DNA was extracted from filters using the Qiagen DNeasy Blood & Tissue Kit (spin column protocol). Filters were incubated in 400uL of Buffer AL (twice the volume in the Qiagen protocol in order to completely coat the filters) and 50uL of Proteinase K (twice the volume in the Qiagen protocol) at 56C O/N. After incubation, 400uL (twice the volume in the Qiagen protocol) of 100% EtOH was added to each tube and vortexed thoroughly. The supernatant was transferred to the Qiagen spin columns and the Qiagen protocol was followed. Samples were eluted with 100uL of Buffer AE.

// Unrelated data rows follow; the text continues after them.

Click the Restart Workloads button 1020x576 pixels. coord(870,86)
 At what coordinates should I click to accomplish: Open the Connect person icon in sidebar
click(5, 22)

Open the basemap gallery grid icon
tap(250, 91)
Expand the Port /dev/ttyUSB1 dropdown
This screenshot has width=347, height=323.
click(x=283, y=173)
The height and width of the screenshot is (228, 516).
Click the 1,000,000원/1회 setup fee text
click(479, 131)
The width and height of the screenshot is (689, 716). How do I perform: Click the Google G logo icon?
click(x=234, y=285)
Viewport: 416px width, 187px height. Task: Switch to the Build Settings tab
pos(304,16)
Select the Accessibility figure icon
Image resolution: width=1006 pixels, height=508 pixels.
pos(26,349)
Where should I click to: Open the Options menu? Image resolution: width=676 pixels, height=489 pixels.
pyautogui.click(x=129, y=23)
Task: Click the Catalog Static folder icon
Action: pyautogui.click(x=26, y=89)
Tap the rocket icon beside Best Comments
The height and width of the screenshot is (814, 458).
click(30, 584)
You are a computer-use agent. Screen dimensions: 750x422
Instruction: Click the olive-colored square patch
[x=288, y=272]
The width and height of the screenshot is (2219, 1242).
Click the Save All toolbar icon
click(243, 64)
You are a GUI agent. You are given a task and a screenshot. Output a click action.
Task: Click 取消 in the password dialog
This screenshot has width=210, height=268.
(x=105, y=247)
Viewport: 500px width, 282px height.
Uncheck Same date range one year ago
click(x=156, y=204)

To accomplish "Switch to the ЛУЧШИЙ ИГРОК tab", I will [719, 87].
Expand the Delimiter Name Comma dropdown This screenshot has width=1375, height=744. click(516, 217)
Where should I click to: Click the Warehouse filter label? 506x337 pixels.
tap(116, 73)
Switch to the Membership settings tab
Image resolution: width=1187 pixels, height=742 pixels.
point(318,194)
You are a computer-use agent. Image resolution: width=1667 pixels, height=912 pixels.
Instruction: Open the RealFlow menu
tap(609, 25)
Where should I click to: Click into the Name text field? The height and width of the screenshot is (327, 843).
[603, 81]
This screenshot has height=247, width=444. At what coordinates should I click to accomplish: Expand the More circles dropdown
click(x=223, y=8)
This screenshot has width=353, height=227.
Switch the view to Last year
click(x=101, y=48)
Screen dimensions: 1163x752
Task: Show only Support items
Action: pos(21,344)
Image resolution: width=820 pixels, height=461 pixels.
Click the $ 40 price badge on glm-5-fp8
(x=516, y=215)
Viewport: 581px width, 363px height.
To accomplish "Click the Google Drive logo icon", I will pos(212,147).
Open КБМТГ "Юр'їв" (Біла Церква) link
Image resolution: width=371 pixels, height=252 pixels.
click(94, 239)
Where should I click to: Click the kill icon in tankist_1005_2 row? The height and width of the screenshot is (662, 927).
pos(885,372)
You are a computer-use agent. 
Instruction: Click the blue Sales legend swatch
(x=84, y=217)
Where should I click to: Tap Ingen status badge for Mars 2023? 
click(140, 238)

After extraction, the samples were quantified using the Roberts Lab Qubit 3.0 (Life Technologies) using the Qubit dsDNA HS reagents. Used 1μL of each sample.

The list of samples are listed below.


Concentrations are very low for both samples. This may, or may not, be expected, depending on volume of water filtered, where it was collected from, etc.

Raw Qubit Readout (Google Sheet): 20160818_DNA_quant_Qubit_Ava_abalone_WS
Master spreadsheet for these, and future, samples for this project (Google Sheet): Ava WS Transmission DNA Extractions


Illumina Methylation Library Quantification – BS-seq Oly/C.gigas Libraries

Re-quantified the libraries that were completed yesterday using the Qubit3.0 dsDNA HS (high sensitivity) assay because the library concentrations were too low for the normal broad range kit.


Qubit Quants and Library Normalization Calcs: 20151222_qubit_illumina_methylation_libraries

1NF11 2.42
1NF15 1.88
1NF16 2.74
1NF17 2.54
2NF5 2.72
2NF6 2.44
2NF7 2.38
2NF8 1.88
M2 2.18
M3 2.56
NF2_6 2.5
NF_18 2.66


Things look pretty good. The TruSeq DNA Methylation Library Kit (Illumina) suggests that the libraries produced should end up with concentrations >3ng/μL, but we have plenty of DNA here to make a pool for running on the HiSeq2500.